Slovakia's central state budget gap swelled to 347.4 million euros ($462 million) in the first four months of the year, data showed on Monday, confirming a deteriorating fiscal position as economic slowdown curbs state revenues. Slovakia, which adopted the euro in January, had a budget surplus of 257.5 million euro in the January-April period of 2008.
Analysts expect the budget deficit to exceed the government's target this year. Total tax revenues were 2.630 billion euros in the first four months, or 26.6 percent of the full-year projection, down from 3.126 billion euros in the same period last year.
"Trends in tax collection are not improving, the overall shortfall in tax revenues is still significant," said Tatra Banka analyst Juraj Valachy. "The main shortfall is in the collection of value added tax, which is caused by weaker economic activity." The central budget is the biggest part of the broad public finances, which is the key yardstick of fiscal performance for European Union members.

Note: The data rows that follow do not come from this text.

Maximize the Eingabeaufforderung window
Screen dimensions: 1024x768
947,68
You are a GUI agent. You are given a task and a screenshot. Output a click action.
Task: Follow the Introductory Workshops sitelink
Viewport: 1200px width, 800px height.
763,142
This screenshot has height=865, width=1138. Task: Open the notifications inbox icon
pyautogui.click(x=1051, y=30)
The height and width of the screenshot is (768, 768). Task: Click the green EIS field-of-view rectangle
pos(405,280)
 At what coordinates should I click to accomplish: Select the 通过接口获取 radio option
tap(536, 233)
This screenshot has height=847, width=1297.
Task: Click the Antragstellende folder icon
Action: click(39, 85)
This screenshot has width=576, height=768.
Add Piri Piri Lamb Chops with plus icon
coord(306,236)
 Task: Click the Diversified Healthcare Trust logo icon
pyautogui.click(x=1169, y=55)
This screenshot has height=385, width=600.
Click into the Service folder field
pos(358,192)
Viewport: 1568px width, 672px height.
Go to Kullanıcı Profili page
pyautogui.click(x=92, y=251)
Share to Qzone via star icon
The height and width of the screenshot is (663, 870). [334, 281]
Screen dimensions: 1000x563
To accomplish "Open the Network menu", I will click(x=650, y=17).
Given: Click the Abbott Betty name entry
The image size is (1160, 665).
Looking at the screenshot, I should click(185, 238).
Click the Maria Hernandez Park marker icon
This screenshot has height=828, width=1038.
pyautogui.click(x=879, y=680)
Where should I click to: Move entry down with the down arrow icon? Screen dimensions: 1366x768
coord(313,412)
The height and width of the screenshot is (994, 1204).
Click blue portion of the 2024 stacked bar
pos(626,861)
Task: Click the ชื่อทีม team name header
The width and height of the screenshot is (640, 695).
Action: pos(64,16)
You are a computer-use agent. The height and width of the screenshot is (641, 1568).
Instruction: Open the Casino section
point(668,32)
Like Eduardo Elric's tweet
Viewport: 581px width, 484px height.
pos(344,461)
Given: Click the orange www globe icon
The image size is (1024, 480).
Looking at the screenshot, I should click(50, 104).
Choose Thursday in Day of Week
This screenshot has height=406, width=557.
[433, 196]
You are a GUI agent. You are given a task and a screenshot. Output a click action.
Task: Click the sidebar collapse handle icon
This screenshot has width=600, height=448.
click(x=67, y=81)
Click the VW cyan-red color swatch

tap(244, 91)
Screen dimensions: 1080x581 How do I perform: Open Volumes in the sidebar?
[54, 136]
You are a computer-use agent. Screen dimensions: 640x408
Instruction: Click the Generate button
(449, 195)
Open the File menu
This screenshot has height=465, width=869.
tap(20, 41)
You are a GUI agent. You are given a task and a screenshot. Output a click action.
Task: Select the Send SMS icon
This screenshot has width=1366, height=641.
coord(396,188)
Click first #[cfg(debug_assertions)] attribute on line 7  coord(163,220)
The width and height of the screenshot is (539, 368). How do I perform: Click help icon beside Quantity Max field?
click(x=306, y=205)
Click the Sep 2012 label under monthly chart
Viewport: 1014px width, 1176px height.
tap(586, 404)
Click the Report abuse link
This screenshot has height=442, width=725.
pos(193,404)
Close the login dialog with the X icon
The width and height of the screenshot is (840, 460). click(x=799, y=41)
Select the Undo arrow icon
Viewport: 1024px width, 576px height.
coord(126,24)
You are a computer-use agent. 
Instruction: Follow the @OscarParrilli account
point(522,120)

The government has abandoned its original target to keep the public finance deficit at 2.1 percent of gross domestic product, and it now sees the fiscal gap at 3 percent of GDP, which is the limit set in the EU's Stability and Growth Pact. The deficit estimate is based on an assumption of 2.4 percent economic growth, which the central bank and analysts said was unrealistic.
The finance ministry itself has said Slovakia might see economic contraction this year. The central bank forecasts the Slovak economy shrinking by 2.4 percent this year as demand for its exports, mainly cars and electronics goods, fades in the key western markets. Valachy expected a public finance deficit at around 4.5 percent of GDP, while UniCredit Bank in Slovakia forecast the fiscal deficit at 4.9 percent of GDP this year.
"The main pressure on deficit widening is coming from lower collection of taxes and payroll taxes, as well as bigger spending demands related to rising unemployment, said Jan Toth, UniCredit Bank chief economist in Bratislava. A further risk to budget projections is in the government expectation of people returning from the private pension system to the state-run pay-as-you-go scheme, Toth said.
The government expected some 150,000 people to cancel their private pension accounts, projecting budget revenue from such an outflow at some 330 million euros. But only some 11,000 people have left the private pension system as at the end of March. The window for leaving the private scheme is open until the end of June.